Look below for the line that contains "Sigurna kupovina (40, 2202)", then copy it and each following line exactly, through and including the line that contains "YouTube (1038, 20)".

▶ [SUPPLIED RECORDS]
=== Section Start ===

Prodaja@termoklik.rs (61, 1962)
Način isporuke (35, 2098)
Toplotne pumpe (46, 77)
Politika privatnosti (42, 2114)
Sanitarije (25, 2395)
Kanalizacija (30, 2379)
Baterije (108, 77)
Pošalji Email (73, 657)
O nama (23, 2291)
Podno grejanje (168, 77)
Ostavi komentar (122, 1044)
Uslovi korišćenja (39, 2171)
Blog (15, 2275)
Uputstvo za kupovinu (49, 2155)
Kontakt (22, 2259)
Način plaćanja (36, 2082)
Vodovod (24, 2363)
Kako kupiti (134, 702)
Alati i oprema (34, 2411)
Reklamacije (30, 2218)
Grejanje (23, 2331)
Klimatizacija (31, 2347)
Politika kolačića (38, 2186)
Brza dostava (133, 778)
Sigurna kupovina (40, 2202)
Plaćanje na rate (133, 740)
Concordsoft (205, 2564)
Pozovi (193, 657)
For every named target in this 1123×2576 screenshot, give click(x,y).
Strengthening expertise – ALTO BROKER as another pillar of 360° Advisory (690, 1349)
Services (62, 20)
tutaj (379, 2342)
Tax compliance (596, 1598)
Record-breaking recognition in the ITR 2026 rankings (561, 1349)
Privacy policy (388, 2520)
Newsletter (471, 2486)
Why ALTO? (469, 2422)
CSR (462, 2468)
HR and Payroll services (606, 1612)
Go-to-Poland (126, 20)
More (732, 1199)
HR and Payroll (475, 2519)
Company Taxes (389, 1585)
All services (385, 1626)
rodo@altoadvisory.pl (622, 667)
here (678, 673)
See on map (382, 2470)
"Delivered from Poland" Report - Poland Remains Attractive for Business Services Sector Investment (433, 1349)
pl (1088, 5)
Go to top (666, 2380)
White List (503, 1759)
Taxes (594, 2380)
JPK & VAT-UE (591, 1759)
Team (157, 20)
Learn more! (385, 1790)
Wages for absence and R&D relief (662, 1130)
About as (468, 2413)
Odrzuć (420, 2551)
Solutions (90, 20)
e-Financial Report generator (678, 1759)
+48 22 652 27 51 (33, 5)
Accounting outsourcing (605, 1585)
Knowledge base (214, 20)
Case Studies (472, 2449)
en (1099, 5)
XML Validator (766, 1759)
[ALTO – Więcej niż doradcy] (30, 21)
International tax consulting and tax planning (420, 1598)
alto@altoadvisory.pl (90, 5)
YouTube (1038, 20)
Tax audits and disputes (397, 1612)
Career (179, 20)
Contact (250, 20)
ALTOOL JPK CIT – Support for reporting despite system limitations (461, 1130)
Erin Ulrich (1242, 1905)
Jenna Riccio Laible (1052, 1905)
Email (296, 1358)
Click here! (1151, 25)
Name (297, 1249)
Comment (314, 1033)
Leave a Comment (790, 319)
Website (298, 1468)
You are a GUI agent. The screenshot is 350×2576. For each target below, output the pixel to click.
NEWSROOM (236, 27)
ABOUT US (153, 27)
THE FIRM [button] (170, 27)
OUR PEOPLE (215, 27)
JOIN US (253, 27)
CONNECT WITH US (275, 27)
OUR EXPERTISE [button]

=== Section End ===

▶ [SOLVED EXERCISE]
Sigurna kupovina (40, 2202)
Plaćanje na rate (133, 740)
Concordsoft (205, 2564)
Pozovi (193, 657)
For every named target in this 1123×2576 screenshot, give click(x,y).
Strengthening expertise – ALTO BROKER as another pillar of 360° Advisory (690, 1349)
Services (62, 20)
tutaj (379, 2342)
Tax compliance (596, 1598)
Record-breaking recognition in the ITR 2026 rankings (561, 1349)
Privacy policy (388, 2520)
Newsletter (471, 2486)
Why ALTO? (469, 2422)
CSR (462, 2468)
HR and Payroll services (606, 1612)
Go-to-Poland (126, 20)
More (732, 1199)
HR and Payroll (475, 2519)
Company Taxes (389, 1585)
All services (385, 1626)
rodo@altoadvisory.pl (622, 667)
here (678, 673)
See on map (382, 2470)
"Delivered from Poland" Report - Poland Remains Attractive for Business Services Sector Investment (433, 1349)
pl (1088, 5)
Go to top (666, 2380)
White List (503, 1759)
Taxes (594, 2380)
JPK & VAT-UE (591, 1759)
Team (157, 20)
Learn more! (385, 1790)
Wages for absence and R&D relief (662, 1130)
About as (468, 2413)
Odrzuć (420, 2551)
Solutions (90, 20)
e-Financial Report generator (678, 1759)
+48 22 652 27 51 (33, 5)
Accounting outsourcing (605, 1585)
Knowledge base (214, 20)
Case Studies (472, 2449)
en (1099, 5)
XML Validator (766, 1759)
[ALTO – Więcej niż doradcy] (30, 21)
International tax consulting and tax planning (420, 1598)
alto@altoadvisory.pl (90, 5)
YouTube (1038, 20)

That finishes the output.